PROBLEM DETAILS>
Keep the images out while you retype all of the data exactly.

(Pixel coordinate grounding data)
****************************************

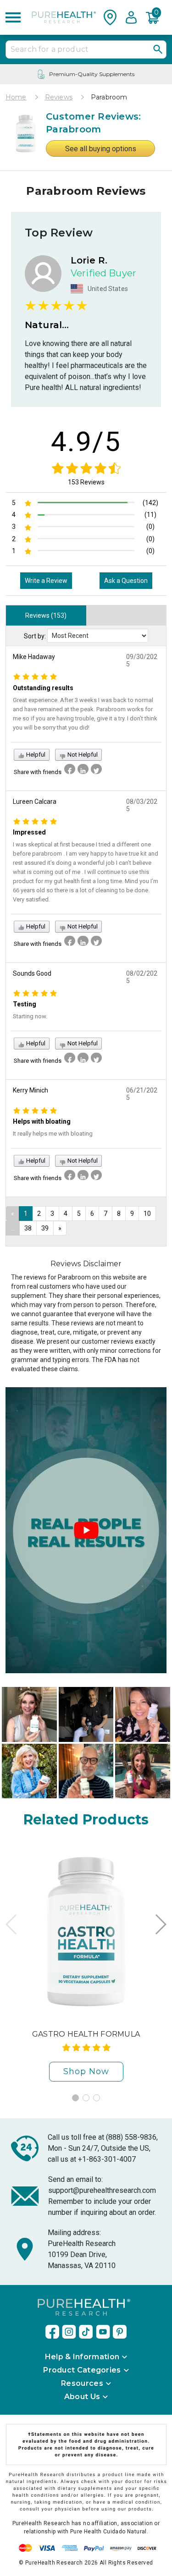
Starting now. (30, 1016)
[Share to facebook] (69, 769)
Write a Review (46, 580)
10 (147, 1213)
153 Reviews (86, 482)
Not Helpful (82, 754)
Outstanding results (43, 688)
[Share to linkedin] (83, 769)
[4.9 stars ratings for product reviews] (86, 468)
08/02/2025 (141, 977)
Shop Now (86, 2071)
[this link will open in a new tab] (52, 2332)
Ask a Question (126, 580)
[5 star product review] (35, 676)
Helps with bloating (42, 1121)
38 (28, 1228)
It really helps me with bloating (53, 1133)
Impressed (29, 832)
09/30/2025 (141, 660)
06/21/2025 (141, 1094)
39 (45, 1228)
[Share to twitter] (96, 769)
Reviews (58, 97)
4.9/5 (86, 441)
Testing (24, 1004)
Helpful (35, 754)
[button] (155, 17)
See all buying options (100, 148)
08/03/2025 (141, 805)
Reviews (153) (46, 615)
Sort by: (35, 636)
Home (16, 97)
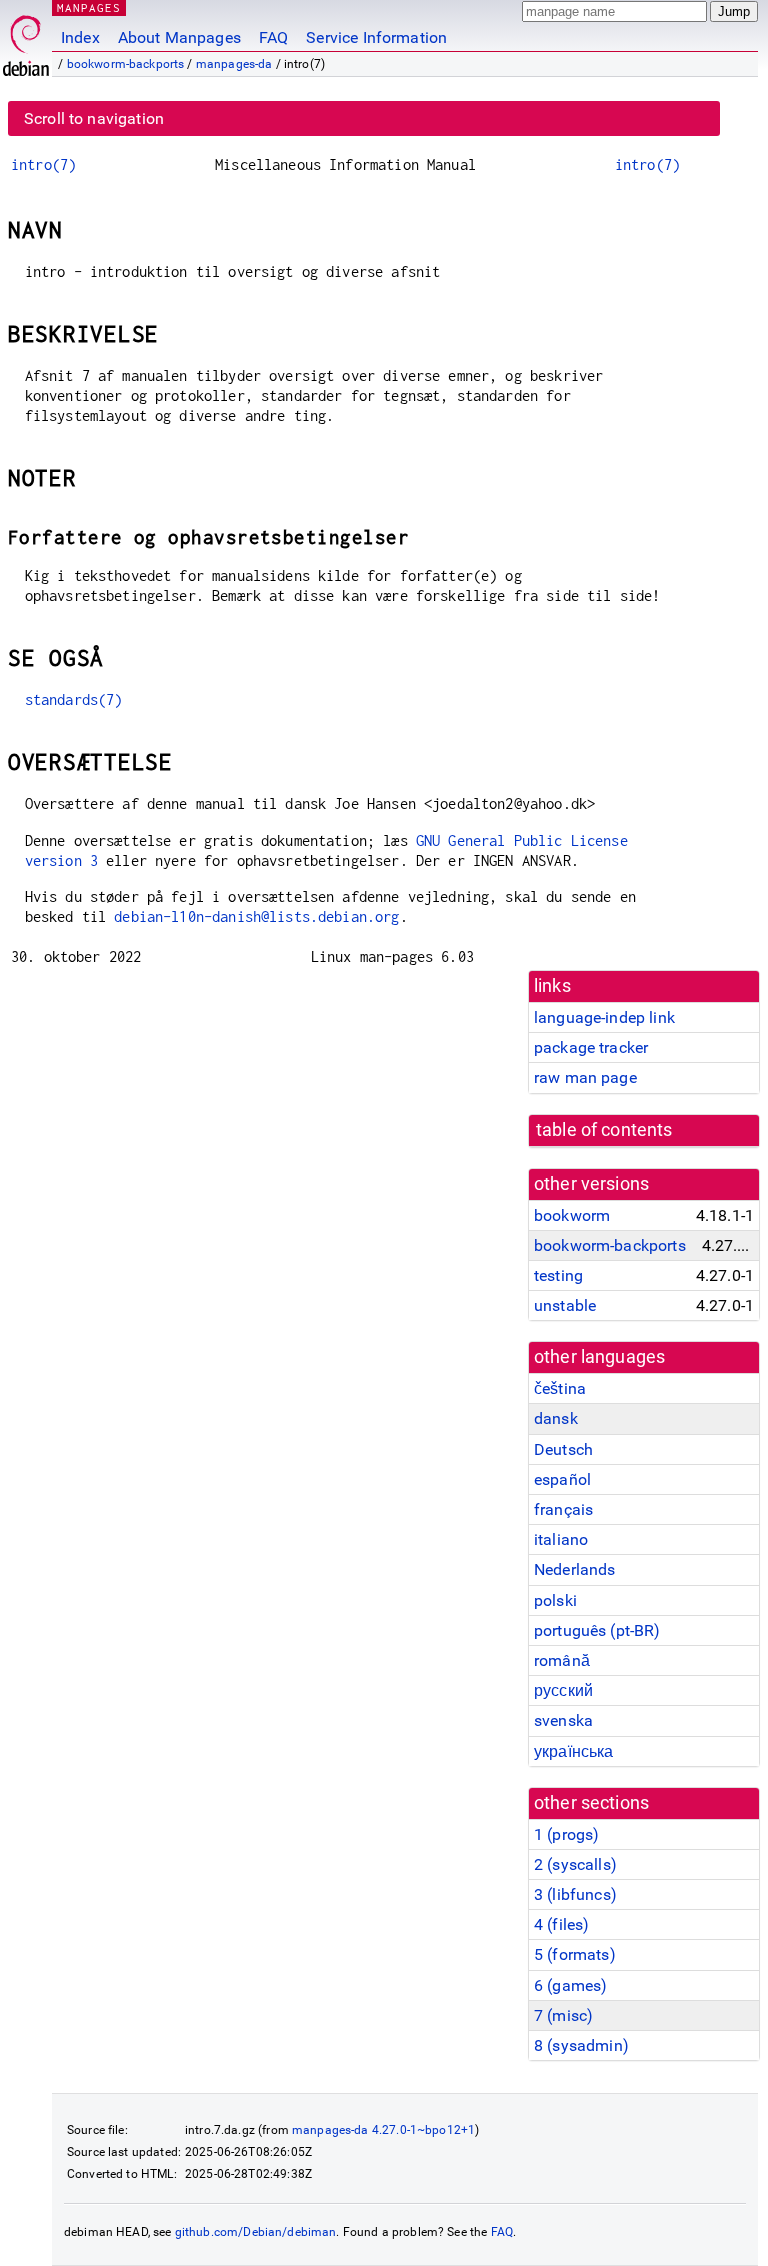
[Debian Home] (26, 40)
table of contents (604, 1130)
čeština (560, 1388)
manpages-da (234, 64)
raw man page (585, 1077)
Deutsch (563, 1449)
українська (574, 1751)
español (562, 1479)
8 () (581, 2045)
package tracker (591, 1047)
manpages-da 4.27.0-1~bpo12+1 (383, 2130)
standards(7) (74, 699)
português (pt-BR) (597, 1630)
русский (563, 1690)
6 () (570, 1985)
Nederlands (575, 1569)
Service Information (376, 37)
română (562, 1660)
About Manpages (179, 37)
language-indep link (604, 1017)
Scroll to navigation (94, 118)
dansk (556, 1418)
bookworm (572, 1215)
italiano (561, 1539)
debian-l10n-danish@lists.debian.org (256, 916)
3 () (575, 1894)
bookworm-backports (126, 64)
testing (558, 1275)
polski (555, 1600)
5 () (575, 1954)
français (563, 1509)
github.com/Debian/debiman (256, 2232)
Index (80, 37)
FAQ (273, 37)
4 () (561, 1924)
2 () (575, 1864)
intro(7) (43, 164)
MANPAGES (89, 7)
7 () (563, 2015)
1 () (566, 1834)
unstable (565, 1305)
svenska (563, 1720)
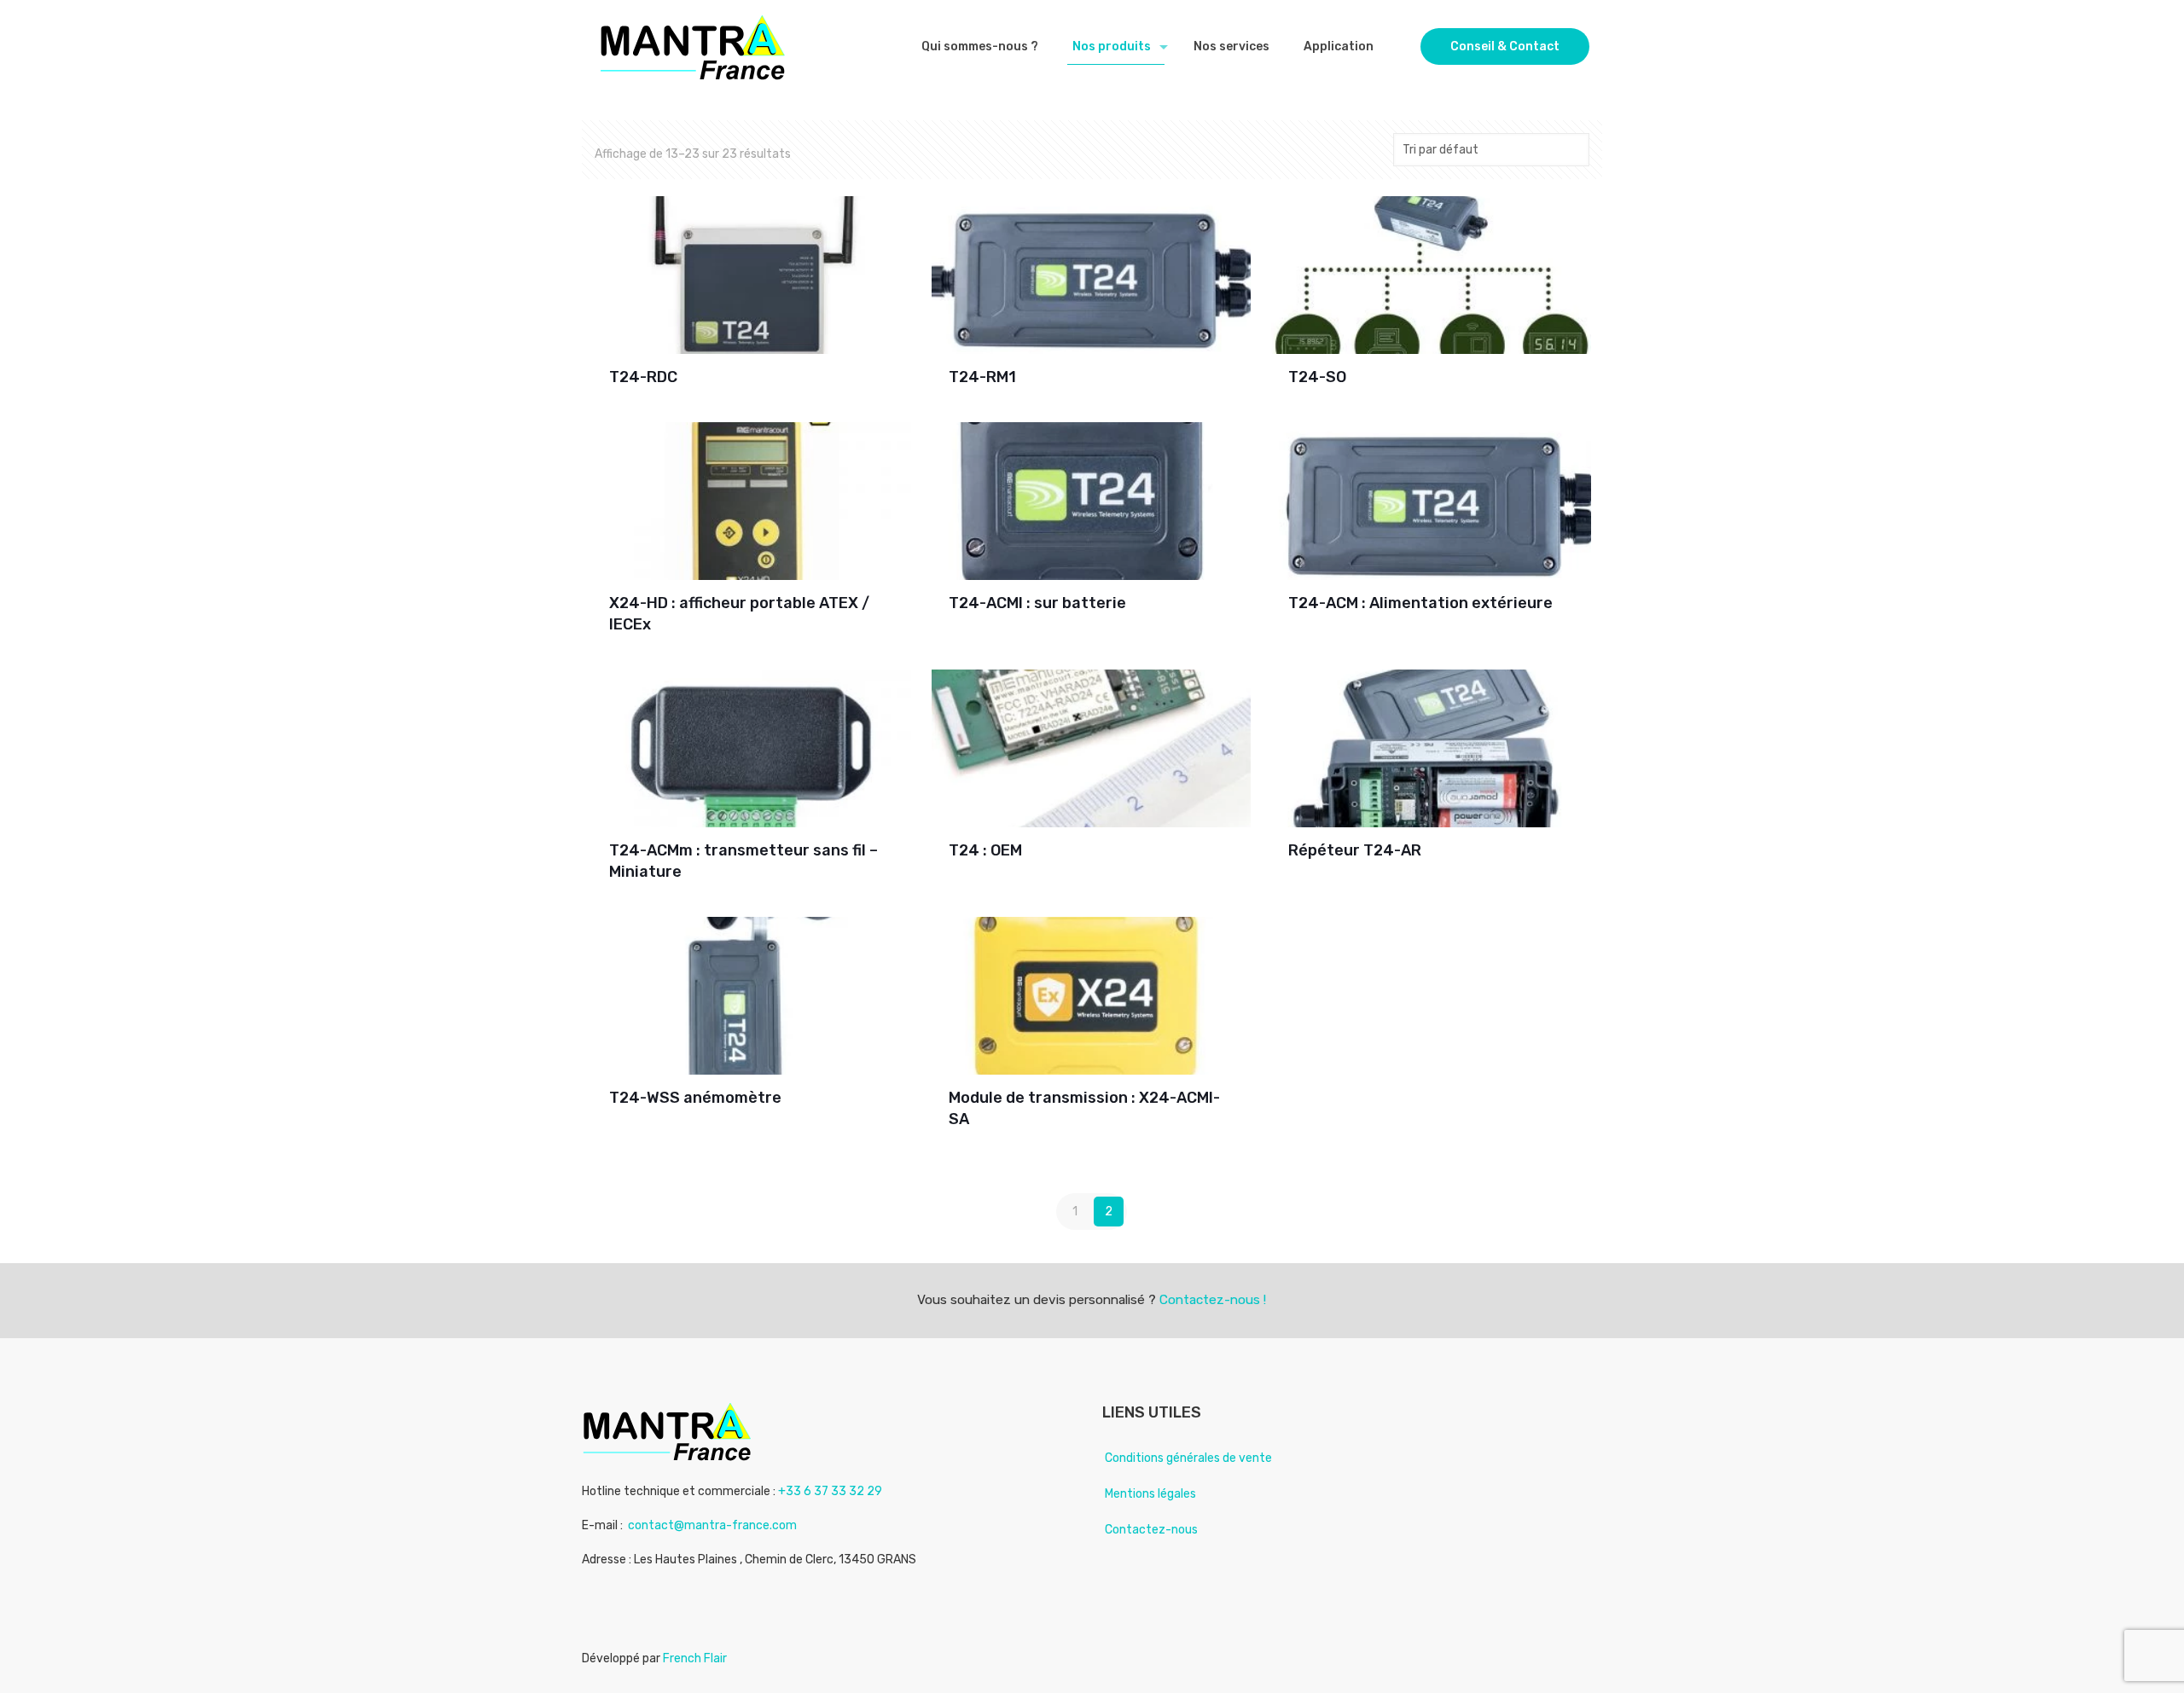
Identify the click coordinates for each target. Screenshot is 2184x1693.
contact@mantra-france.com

****************************************

RESULT FOR THIS TASK>
Starting now. (30, 1016)
[Share to facebook] (69, 769)
Write a Review (46, 580)
10 (147, 1213)
153 Reviews (86, 482)
Not Helpful (82, 754)
Outstanding results (43, 688)
[Share to linkedin] (83, 769)
[4.9 stars ratings for product reviews] (86, 468)
08/02/2025 (141, 977)
Shop Now (86, 2071)
[this link will open in a new tab] (52, 2332)
Ask a Question (126, 580)
[5 star product review] (35, 676)
Helps with bloating (42, 1121)
38 (28, 1228)
It really helps me with bloating (53, 1133)
Impressed (29, 832)
09/30/2025 (141, 660)
06/21/2025 (141, 1094)
39 (45, 1228)
[Share to twitter] (96, 769)
Reviews (58, 97)
4.9/5 (86, 441)
Testing (24, 1004)
Helpful (35, 754)
[button] (155, 17)
See all buying options (100, 148)
08/03/2025 (141, 805)
Reviews (153) (46, 615)
Sort by: (35, 636)
Home (16, 97)
[Debian Home] (26, 40)
table of contents (604, 1130)
čeština (560, 1388)
manpages-da (234, 64)
raw man page (585, 1077)
Deutsch (563, 1449)
українська (574, 1751)
español (562, 1479)
8 () (581, 2045)
package tracker (591, 1047)
manpages-da 4.27.0-1~bpo12+1 (383, 2130)
standards(7) (74, 699)
português (pt-BR) (597, 1630)
русский (563, 1690)
6 () (570, 1985)
Nederlands (575, 1569)
Service Information (376, 37)
română (562, 1660)
About Manpages (179, 37)
language-indep link (604, 1017)
Scroll to navigation (94, 118)
dansk (556, 1418)
bookworm (572, 1215)
italiano (561, 1539)
debian-l10n-danish@lists.debian.org (256, 916)
3 () (575, 1894)
bookworm-backports (126, 64)
testing (558, 1275)
polski (555, 1600)
5 () (575, 1954)
français (563, 1509)
github.com/Debian/debiman (256, 2232)
Index (80, 37)
FAQ (273, 37)
4 () (561, 1924)
2 () (575, 1864)
intro(7) (43, 164)
MANPAGES (89, 7)
7 () (563, 2015)
1 () (566, 1834)
unstable (565, 1305)
svenska (563, 1720)
Identify the click coordinates for each target. Screenshot is 2184x1693.
contact@mantra-france.com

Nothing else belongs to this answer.